Creatinase(creatine amidinohydrolase,EC 3.5.3.3)catalyzes the hydrolysis of creatine to sarcosine and urea.Creatinase,together with creatinine amidohydrolase (EC 3.5.2.10;creatininase)and sarcosine oxidase(EC 1.5.3.1),has been used in clinics for the determination of creatinine in the samples of serum and urine,which is an important parameter to estimate kidney function.It has been found in some bacteria,but few characteristics of these enzymes have been published.The results of this research were reported as following.(1)The gene coding for creatinase(creatine amidinohydrolase,EC 3.5.3.3)was isolated from Bacillus sp.BSD-8.The creatinase gene(NCBI accession no.
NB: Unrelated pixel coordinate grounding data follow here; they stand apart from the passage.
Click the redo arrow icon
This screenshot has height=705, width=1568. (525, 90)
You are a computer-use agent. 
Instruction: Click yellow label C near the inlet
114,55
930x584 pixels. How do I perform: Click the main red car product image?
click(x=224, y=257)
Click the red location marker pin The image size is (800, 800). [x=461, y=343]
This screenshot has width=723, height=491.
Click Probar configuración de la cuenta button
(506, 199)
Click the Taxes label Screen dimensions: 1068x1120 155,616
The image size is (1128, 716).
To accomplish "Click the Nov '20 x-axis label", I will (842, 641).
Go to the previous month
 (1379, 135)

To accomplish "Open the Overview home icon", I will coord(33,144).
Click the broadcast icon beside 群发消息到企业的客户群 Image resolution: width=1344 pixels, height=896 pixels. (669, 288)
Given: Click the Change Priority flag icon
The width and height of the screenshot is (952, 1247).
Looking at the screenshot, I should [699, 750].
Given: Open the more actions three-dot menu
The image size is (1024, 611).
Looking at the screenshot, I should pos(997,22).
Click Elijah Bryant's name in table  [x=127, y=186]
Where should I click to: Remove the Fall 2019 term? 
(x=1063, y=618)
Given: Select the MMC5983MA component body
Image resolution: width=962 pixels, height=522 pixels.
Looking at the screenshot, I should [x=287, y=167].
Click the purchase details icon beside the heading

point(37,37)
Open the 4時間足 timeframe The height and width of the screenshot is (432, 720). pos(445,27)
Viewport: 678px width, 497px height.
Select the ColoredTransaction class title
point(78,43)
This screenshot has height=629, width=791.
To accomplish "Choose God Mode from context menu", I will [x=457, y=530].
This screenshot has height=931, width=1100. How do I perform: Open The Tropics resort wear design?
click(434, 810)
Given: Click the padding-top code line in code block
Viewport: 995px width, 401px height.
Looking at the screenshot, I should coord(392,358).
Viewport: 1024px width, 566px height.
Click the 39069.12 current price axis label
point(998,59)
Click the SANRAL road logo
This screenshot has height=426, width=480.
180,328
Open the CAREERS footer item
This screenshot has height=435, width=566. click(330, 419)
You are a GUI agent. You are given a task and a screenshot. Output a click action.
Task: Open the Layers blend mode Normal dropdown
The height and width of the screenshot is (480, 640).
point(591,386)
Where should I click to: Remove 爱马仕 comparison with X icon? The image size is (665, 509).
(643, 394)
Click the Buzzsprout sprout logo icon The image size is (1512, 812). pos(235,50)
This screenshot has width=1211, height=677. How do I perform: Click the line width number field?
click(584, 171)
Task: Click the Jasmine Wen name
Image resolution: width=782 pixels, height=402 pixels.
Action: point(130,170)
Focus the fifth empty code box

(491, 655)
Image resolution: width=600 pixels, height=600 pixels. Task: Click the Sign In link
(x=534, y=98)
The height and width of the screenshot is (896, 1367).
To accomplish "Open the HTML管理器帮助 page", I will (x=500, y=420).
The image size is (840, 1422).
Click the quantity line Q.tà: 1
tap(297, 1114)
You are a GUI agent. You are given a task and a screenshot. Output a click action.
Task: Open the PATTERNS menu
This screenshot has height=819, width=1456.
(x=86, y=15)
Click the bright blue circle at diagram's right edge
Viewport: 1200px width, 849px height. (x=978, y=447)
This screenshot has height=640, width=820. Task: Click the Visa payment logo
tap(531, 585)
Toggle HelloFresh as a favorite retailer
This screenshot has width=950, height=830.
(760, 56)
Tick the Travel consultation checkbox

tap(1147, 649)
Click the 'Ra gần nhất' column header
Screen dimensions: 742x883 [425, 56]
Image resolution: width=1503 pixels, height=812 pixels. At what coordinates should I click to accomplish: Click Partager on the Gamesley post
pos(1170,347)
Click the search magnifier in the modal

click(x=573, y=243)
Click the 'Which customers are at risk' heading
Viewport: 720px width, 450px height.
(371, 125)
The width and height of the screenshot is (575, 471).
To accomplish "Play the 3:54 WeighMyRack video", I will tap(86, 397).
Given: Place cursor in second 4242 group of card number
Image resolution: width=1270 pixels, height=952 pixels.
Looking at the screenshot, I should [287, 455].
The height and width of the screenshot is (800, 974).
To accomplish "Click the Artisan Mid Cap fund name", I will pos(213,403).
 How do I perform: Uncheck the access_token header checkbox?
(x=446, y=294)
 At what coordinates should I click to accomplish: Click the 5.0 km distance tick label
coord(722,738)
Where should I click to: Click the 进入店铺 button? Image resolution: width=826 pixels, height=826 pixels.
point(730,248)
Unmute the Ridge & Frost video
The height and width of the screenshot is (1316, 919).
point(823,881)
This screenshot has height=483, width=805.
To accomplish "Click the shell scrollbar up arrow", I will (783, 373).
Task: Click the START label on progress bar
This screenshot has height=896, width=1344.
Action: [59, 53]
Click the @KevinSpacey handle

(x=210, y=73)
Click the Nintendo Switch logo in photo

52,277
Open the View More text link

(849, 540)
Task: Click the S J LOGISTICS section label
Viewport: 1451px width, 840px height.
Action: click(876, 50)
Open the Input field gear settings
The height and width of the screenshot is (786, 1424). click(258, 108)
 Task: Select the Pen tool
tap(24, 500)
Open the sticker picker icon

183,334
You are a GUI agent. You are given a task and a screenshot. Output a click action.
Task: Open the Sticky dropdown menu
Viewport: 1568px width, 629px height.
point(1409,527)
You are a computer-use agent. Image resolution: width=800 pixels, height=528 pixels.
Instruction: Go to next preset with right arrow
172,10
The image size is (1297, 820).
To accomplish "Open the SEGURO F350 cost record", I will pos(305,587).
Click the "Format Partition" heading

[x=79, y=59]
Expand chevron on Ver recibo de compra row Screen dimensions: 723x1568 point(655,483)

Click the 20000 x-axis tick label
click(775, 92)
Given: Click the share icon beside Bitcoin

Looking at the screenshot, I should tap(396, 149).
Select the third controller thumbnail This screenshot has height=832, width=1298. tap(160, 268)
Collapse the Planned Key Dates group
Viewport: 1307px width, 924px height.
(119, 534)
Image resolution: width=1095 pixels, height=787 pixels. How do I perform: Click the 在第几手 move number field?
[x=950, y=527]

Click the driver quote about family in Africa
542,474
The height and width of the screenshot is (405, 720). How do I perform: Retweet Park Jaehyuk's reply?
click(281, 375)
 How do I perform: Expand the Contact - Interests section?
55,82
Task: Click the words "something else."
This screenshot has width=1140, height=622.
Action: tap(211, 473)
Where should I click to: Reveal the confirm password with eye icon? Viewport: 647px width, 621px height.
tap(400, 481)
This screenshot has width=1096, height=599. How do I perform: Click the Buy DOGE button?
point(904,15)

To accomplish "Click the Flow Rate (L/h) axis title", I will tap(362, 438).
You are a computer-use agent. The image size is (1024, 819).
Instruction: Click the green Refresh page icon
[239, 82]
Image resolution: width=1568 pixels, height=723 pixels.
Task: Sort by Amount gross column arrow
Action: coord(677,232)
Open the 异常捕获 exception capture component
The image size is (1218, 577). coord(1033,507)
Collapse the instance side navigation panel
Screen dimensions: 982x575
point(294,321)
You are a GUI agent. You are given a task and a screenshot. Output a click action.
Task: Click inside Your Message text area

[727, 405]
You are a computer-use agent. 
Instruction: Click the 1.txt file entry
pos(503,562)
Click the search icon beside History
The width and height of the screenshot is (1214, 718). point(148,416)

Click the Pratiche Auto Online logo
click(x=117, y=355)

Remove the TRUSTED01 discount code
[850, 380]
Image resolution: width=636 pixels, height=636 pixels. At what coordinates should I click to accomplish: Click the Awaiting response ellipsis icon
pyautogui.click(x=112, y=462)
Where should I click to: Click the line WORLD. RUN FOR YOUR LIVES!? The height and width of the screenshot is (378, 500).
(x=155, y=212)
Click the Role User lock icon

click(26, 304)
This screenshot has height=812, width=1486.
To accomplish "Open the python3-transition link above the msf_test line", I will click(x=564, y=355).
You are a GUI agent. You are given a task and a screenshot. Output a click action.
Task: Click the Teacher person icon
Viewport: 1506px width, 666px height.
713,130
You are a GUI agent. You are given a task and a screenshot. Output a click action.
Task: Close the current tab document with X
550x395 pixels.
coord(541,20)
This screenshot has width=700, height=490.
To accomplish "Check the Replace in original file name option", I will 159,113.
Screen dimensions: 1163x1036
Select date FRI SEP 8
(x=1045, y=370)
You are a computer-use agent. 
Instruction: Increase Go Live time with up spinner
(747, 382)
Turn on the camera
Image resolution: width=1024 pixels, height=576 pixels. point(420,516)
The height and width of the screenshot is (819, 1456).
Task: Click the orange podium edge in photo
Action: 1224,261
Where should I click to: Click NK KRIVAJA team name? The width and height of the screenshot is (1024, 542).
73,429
EU546226)has an open reading frame of 1,236 bp and codes for a polypeptide of 411 residues with a molecular mass of 46.96 kDa predicted by the gene sequence.The -10 and -35 regions of the putative promoter and the inverted repeats are indicated.(2)The creatinase gene was over-expressed in Escherichia coli BL21(DE3)and BL21(DE3)pLysS.The recombinant creatinase(rCRE)was over 20.0%of the total protein.(3)The rCRE was purified to homogeneity and was examined by SDS-PAGE. And a clear single band was observed.(4)The properties of the rCRE were studied.The rCRE was stable below 45℃at pH 7.5 and pH between 6.0 and 7.0 at 25℃.The optimal temperature was 37℃and the optimal pH was 7.5.The Km and Kcat of the enzyme were 20.49 mM and 12.2/s, respectively.None of the cations studied enhanced the activity and it was inhibited by Cu²⁺,Hg²⁺,Ag⁺,Co²⁺and Zn²⁺.The creatinase from Bacillus sp.BSD-8 was one of the most thermostable creatinases bublished.